- Opening Delimiter -

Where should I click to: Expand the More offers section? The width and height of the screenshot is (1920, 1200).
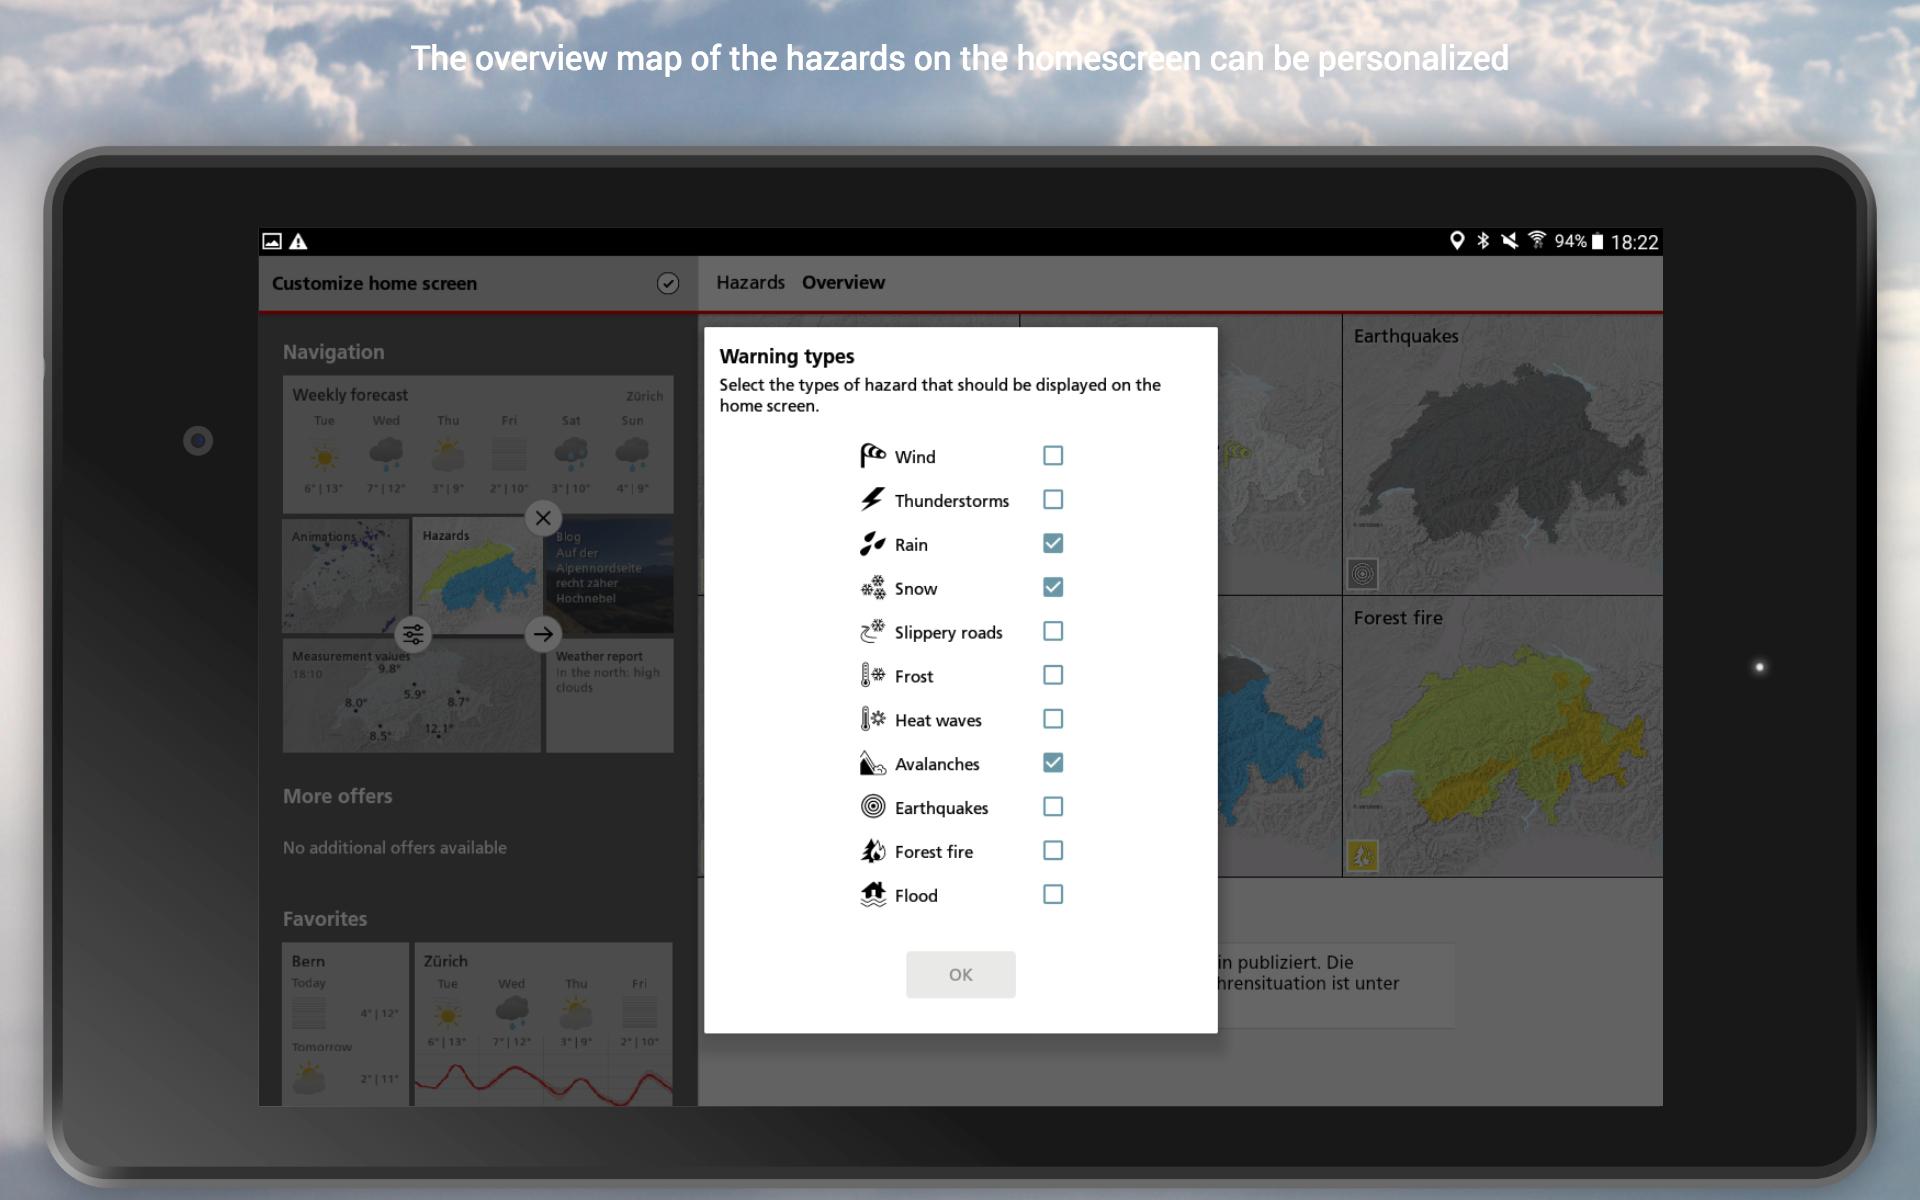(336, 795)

- Closing Delimiter -
- Opening Delimiter -

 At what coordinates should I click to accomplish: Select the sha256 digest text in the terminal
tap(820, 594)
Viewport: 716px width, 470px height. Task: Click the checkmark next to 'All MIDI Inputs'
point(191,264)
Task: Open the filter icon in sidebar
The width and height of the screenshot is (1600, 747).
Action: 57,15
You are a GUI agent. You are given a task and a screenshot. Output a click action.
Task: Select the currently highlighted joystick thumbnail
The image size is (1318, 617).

- Closing Delimiter -

The problem —
Take the lines above from the one containing "Viewport: 716px width, 470px" down to the one containing "The image size is (1318, 617).", and transcribe them exactly, both ends included.

Task result —
Viewport: 716px width, 470px height. Task: Click the checkmark next to 'All MIDI Inputs'
point(191,264)
Task: Open the filter icon in sidebar
The width and height of the screenshot is (1600, 747).
Action: 57,15
You are a GUI agent. You are given a task and a screenshot. Output a click action.
Task: Select the currently highlighted joystick thumbnail
The image size is (1318, 617).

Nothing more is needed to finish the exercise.